Problem
Look for the string "dropdown" in the data below, and copy each line that holds it.

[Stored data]
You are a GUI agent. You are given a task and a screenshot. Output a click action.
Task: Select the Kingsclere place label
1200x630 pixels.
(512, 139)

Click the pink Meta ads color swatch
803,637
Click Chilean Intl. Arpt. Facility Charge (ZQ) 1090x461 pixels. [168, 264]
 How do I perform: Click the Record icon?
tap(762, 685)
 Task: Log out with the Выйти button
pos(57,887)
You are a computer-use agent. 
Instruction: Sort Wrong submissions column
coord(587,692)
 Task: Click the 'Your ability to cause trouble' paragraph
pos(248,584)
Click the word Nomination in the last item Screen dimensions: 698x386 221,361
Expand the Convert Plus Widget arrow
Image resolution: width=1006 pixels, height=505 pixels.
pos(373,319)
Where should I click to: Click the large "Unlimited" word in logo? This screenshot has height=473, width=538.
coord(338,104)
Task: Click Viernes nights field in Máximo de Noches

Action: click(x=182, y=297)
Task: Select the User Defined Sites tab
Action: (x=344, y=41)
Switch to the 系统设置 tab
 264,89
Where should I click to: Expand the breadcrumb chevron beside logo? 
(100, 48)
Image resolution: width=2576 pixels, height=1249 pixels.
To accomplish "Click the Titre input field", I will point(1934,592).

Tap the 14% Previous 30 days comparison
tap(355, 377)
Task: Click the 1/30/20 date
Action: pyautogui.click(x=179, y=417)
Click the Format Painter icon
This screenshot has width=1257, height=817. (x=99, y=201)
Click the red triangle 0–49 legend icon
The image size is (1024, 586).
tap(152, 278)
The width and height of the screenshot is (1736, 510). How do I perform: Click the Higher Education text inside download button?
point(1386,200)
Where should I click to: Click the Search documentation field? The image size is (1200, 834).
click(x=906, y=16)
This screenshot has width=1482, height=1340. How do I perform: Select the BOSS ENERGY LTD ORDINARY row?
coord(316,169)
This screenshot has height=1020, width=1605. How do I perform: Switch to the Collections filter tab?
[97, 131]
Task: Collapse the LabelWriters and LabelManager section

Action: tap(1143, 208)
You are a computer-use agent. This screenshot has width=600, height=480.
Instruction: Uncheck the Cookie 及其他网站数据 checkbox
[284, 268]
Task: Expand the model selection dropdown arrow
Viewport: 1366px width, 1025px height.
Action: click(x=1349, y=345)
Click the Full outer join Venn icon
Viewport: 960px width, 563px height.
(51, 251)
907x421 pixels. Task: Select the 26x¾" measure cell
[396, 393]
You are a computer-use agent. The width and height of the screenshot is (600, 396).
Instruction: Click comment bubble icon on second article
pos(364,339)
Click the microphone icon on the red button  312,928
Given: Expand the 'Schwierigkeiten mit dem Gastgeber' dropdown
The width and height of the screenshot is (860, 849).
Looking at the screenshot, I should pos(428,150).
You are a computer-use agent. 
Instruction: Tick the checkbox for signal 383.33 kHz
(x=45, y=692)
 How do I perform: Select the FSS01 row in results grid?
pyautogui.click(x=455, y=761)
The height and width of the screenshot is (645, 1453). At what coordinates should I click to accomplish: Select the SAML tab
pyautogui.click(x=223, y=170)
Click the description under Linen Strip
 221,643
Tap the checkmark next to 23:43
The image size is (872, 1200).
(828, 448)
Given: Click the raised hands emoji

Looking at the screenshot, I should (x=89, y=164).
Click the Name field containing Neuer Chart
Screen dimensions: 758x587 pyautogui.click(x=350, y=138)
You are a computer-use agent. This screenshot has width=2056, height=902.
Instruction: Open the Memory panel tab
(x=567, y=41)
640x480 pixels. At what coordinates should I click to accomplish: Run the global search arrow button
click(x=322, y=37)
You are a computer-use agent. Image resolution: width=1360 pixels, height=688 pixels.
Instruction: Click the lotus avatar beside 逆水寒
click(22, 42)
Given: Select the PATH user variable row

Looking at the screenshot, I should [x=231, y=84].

Exercise output
Task: Expand the model selection dropdown arrow
Given: Expand the 'Schwierigkeiten mit dem Gastgeber' dropdown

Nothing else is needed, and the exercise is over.